The appointment of Dr. Lawrence Muganga and entrepreneur Calvin Echodu to senior government positions has reignited a constitutional debate that has lingered in Uganda for more than a decade. Can a Ugandan who holds dual citizenship legally serve as a minister?
What began as routine scrutiny of President Yoweri Museveni’s latest appointments has rapidly evolved into an argument over constitutional supremacy, parliamentary powers, and the extent to which legislation can limit the rights of Ugandan citizens who also hold nationality in another country.
At the centre of the debate is Article 15(7) of the Constitution, which provides that:
“Parliament shall, by law, prescribe the offices of State which a person who holds the citizenship of another country in addition to the citizenship of Uganda is not qualified to hold.”
Acting on that constitutional provision, Parliament enacted amendments to the Uganda Citizenship and Immigration Control Act in 2009. The law’s Fifth Schedule lists several offices that holders of dual citizenship are barred from occupying.
Among the offices listed are President, Vice President, Prime Minister, Cabinet Ministers and other Ministers, Inspector General of Government, Inspector General of Police, senior military commanders, and heads of intelligence agencies.
The provision has now returned to the spotlight following Museveni’s latest appointments, some of which have been hailed as an effort to bring fresh expertise from academia, diplomacy and the private sector into government.

Dr. Lawrence Muganga, one of Uganda’s most prominent education reform advocates and Vice Chancellor of Victoria University, was appointed State Minister for Internal Affairs. Muganga has built a reputation as a champion of innovation, technology-driven learning, and higher education reforms, making his appointment one of the most talked-about selections in the new administration. It is alleged that he holds the nationality of three countries: Uganda, Rwanda, and Canada.

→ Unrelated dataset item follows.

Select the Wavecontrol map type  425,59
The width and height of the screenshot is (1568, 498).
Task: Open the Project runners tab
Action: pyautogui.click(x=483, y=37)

Businessman and political mobiliser Calvin Echodu was appointed State Minister for Investment and Privatisation. Echodu, who has previously sought senior leadership positions within the ruling National Resistance Movement, is widely known for his involvement in business, technology, and youth empowerment initiatives. It is claimed that he has origins in Kenya, while others claim he holds an American passport due to the fact that he is married to an American wife.

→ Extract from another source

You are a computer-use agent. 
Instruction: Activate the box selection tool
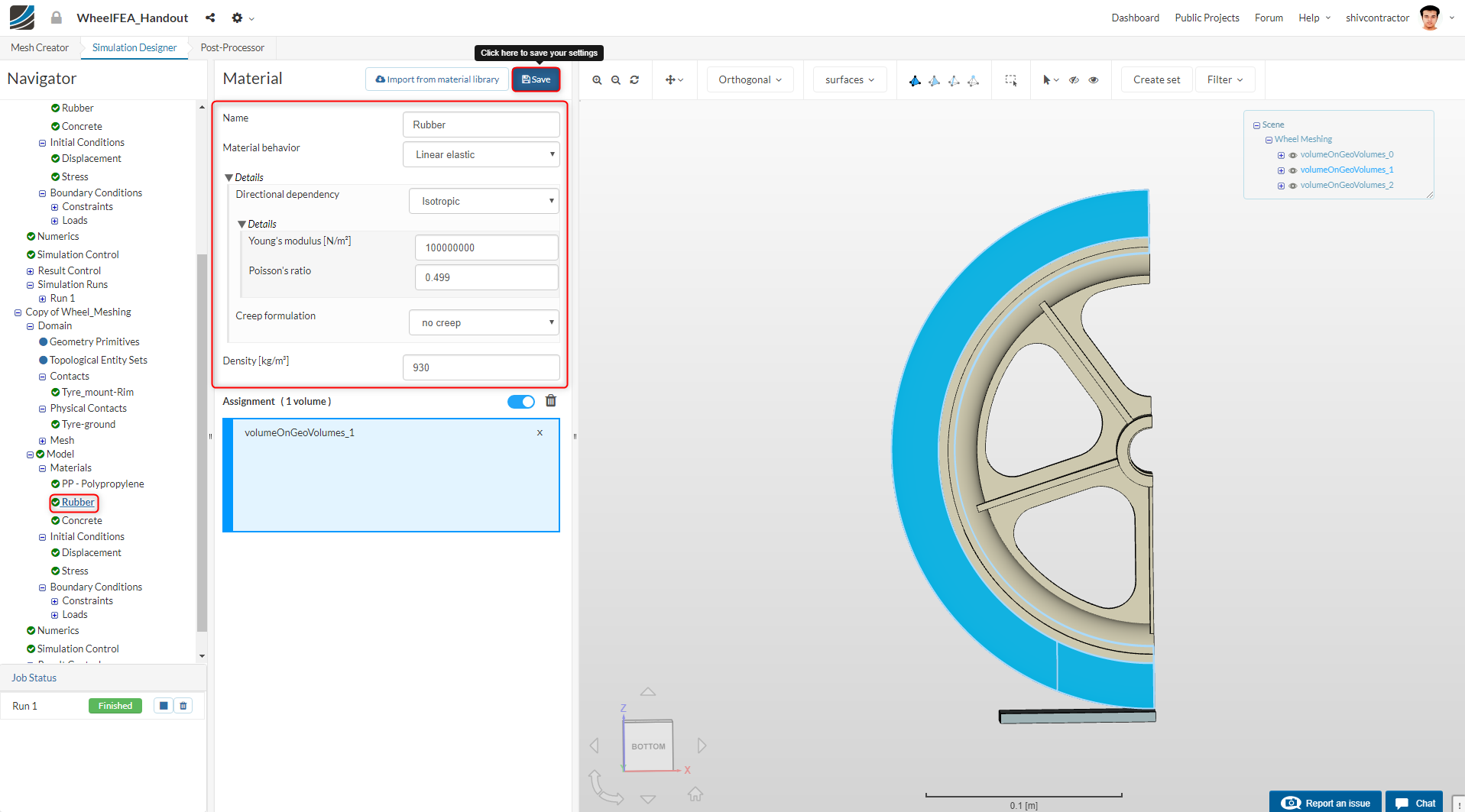click(x=1010, y=80)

While questions have been raised regarding the citizenship status of some of the appointees, a growing number of legal commentators argue that the controversy misses the central constitutional question.
Their argument is rooted in the Constitution itself.

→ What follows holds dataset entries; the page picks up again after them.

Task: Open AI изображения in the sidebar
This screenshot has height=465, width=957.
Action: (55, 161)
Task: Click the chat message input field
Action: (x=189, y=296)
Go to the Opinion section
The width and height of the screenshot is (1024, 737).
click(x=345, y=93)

Article 113 of the Constitution outlines the qualifications for appointment as a minister and requires that a minister be appointed from among Members of Parliament or persons qualified to be elected Members of Parliament.
Supporters of the appointments contend that the Constitution requires only that a minister be a citizen of Uganda and nowhere expressly states that a Ugandan who holds another nationality is disqualified from serving in Cabinet.
They further point to Article 2 of the Constitution, which establishes constitutional supremacy.
“This Constitution is the supreme law of Uganda and shall have binding force on all authorities and persons throughout Uganda,” the law provides.
The same article adds that any law or custom that is inconsistent with the Constitution shall, to the extent of the inconsistency, be void.
According to this school of thought, Parliament may regulate dual citizenship under Article 15(7), but it cannot introduce qualifications for ministers that effectively contradict or override qualifications already prescribed by the Constitution.
Some constitutional scholars have also invoked the doctrine of harmonious interpretation, a principle requiring courts and public authorities to interpret constitutional provisions as a coherent whole rather than relying on isolated sections.
Under this interpretation, Uganda’s recognition of dual citizenship and the constitutional qualifications for ministers should be read together in a manner that gives effect to both provisions without unnecessarily excluding citizens from public service.
Others, however, maintain that Parliament acted within its constitutional mandate when it enacted the Citizenship and Immigration Control Act and that the restrictions remain legally enforceable unless they are amended by Parliament or overturned by the Constitutional Court.
The competing interpretations have transformed what would ordinarily have been a straightforward vetting exercise into one of the most significant constitutional debates surrounding public appointments in recent years.
Beyond the legal arguments, supporters of the appointments say Museveni’s choices reflect an effort to broaden representation in government by bringing in accomplished Ugandans from different professional backgrounds.
Muganga represents the education sector; Echodu embodies a younger generation of entrepreneurs increasingly seeking to influence public policy and national development.
The debate is no longer simply about four individuals. It has become a conversation about citizenship, constitutional interpretation, and the role of Ugandans living and working across the globe in shaping the country’s future.
As Parliament prepares to vet the nominees, attention will focus not only on their qualifications and experience but also on the unresolved legal questions surrounding dual citizenship and eligibility for high public office.
Whether the issue remains a political argument or ultimately finds its way before the courts, one thing is clear: Museveni’s latest appointments have reopened a constitutional debate that Uganda has yet to settle conclusively.